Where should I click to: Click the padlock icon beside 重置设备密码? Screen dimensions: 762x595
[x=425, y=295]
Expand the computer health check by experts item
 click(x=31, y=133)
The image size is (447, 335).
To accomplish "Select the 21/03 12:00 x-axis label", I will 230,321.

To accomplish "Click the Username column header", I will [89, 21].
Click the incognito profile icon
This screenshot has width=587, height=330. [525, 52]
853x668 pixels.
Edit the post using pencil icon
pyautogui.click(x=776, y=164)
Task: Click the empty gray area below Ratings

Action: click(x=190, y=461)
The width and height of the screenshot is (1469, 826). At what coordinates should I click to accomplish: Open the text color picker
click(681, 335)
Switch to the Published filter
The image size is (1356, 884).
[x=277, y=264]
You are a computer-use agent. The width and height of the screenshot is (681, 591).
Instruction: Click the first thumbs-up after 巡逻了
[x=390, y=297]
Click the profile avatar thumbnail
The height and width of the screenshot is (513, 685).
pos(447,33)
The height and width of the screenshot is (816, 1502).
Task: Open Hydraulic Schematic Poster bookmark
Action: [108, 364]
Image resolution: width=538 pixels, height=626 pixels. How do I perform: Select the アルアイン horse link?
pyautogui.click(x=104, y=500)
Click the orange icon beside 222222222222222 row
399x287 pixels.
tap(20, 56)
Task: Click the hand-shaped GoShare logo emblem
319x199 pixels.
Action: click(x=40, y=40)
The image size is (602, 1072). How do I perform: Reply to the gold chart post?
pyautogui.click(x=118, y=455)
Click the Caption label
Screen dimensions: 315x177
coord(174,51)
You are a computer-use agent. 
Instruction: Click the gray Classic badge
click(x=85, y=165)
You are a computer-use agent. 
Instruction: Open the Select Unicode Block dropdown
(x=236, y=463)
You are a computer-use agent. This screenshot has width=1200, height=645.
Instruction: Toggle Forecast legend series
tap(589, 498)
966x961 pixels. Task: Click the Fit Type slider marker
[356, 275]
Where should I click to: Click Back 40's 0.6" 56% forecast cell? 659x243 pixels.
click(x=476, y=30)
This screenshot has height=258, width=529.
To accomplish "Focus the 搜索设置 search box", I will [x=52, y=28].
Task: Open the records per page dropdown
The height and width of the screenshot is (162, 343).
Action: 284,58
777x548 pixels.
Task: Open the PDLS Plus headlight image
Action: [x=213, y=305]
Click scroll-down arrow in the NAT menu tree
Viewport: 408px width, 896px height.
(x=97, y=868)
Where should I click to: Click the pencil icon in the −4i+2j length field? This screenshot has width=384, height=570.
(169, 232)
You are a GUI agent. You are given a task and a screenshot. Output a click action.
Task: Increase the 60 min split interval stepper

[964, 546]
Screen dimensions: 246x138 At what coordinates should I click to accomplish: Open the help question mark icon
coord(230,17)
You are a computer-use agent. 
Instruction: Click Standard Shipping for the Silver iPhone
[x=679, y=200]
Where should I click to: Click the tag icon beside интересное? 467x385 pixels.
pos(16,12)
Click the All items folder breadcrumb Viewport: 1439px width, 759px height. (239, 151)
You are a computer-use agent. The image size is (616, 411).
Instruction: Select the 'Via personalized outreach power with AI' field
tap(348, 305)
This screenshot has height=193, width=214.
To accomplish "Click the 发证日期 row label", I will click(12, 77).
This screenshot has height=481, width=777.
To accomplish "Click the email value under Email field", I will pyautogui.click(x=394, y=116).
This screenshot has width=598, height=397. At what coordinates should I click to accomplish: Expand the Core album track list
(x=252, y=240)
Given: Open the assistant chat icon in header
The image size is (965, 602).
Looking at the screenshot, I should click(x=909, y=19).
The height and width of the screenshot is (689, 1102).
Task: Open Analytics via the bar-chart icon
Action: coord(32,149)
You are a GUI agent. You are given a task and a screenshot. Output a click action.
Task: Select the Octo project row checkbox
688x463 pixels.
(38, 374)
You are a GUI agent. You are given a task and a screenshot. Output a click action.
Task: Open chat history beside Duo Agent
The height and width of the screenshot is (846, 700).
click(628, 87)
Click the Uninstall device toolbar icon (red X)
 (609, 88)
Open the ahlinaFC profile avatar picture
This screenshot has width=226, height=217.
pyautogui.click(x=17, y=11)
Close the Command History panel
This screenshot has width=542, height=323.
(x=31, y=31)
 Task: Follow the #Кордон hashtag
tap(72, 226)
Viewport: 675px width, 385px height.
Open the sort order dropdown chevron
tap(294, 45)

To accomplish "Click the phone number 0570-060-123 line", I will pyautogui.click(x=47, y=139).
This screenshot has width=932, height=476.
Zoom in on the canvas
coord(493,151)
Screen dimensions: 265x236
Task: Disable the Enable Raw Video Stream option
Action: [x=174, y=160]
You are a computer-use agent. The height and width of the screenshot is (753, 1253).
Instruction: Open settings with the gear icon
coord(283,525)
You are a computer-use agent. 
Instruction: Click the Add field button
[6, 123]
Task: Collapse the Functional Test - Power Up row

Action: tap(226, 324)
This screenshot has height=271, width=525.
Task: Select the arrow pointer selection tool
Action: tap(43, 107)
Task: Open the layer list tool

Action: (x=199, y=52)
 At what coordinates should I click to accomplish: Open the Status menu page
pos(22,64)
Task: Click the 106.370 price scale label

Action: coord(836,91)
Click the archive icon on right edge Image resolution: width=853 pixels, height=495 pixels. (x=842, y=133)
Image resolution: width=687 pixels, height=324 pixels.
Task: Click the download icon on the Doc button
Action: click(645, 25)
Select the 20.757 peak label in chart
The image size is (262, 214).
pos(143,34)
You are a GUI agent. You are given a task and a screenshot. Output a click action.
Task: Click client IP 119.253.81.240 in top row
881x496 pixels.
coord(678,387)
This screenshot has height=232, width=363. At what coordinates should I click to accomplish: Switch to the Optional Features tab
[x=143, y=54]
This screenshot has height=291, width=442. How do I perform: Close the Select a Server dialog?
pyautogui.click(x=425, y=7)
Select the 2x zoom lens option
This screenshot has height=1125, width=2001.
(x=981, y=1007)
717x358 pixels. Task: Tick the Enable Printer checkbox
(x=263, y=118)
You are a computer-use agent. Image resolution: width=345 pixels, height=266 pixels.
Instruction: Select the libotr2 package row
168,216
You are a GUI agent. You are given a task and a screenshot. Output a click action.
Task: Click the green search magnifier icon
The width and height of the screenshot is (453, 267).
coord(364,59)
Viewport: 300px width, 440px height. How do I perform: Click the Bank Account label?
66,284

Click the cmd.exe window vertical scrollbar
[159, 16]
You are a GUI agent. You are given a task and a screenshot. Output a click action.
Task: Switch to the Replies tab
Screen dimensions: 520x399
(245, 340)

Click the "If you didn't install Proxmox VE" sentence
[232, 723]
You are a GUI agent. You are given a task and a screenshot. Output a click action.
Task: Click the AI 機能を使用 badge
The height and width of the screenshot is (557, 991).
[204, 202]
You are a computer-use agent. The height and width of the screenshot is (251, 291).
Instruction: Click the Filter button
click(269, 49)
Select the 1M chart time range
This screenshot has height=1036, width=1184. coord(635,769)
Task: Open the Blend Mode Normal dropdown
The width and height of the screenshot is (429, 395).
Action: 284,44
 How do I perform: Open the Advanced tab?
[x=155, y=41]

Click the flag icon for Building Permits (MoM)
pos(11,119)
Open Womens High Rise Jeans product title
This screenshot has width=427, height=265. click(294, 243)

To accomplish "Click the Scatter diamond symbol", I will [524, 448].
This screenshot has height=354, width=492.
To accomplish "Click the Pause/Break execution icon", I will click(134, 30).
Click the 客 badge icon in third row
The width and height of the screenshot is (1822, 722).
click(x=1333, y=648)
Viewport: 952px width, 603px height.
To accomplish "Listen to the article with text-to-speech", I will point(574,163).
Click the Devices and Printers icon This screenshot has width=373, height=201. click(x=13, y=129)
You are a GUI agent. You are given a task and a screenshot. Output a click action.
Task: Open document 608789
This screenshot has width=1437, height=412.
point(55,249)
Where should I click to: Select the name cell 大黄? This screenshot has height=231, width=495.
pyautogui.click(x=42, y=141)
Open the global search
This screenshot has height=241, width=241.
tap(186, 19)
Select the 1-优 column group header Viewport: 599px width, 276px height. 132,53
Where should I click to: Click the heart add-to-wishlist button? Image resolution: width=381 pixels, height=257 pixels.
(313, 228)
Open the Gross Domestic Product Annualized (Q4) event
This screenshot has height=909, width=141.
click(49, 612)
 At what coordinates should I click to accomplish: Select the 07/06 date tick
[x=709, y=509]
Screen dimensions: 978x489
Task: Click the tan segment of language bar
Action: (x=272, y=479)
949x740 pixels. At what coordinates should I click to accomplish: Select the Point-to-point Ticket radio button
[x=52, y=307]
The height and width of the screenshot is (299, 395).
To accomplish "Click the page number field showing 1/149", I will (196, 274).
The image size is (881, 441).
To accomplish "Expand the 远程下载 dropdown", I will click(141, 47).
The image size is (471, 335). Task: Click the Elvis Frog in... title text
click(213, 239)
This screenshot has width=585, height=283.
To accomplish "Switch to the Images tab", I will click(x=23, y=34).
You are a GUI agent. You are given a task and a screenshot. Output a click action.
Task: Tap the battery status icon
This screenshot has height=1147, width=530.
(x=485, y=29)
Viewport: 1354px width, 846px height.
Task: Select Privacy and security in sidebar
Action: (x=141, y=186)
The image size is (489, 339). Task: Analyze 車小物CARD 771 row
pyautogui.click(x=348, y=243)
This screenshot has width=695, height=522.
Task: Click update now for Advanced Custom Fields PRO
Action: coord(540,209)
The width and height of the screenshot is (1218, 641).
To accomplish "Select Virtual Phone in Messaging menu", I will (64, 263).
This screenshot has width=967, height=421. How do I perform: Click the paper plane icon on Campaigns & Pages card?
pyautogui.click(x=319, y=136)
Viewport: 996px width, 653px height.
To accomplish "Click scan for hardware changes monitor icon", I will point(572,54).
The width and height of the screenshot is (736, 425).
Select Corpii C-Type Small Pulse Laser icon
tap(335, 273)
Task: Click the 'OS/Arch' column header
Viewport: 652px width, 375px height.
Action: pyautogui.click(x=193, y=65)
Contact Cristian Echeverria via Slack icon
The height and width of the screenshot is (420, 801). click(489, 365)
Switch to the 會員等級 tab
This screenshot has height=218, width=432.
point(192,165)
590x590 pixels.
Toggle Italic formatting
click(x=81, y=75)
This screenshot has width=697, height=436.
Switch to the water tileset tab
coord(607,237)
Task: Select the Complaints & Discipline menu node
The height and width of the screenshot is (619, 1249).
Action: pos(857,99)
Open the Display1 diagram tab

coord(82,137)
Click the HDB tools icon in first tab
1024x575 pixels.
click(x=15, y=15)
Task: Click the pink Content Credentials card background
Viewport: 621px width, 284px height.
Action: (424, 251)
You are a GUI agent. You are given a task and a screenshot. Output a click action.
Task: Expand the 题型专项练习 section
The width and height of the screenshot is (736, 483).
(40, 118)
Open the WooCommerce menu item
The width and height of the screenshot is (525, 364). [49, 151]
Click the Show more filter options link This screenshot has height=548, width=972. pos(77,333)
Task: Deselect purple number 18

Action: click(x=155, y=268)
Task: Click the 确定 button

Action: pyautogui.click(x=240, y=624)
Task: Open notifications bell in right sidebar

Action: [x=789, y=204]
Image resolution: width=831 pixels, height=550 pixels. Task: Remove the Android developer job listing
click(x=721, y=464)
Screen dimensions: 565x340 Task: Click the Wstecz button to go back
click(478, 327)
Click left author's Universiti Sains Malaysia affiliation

####################

→ **YOUR INSTRUCTIONS**: Given the records above, reproduce precisely and only the lines between the line holding "949x740 pixels. At" and the line holding "This screenshot has width=585, height=283.", inclusive.

→ **ANSWER SECTION**:
949x740 pixels. At what coordinates should I click to accomplish: Select the Point-to-point Ticket radio button
[x=52, y=307]
The height and width of the screenshot is (299, 395).
To accomplish "Click the page number field showing 1/149", I will (196, 274).
The image size is (881, 441).
To accomplish "Expand the 远程下载 dropdown", I will click(141, 47).
The image size is (471, 335). Task: Click the Elvis Frog in... title text
click(213, 239)
This screenshot has width=585, height=283.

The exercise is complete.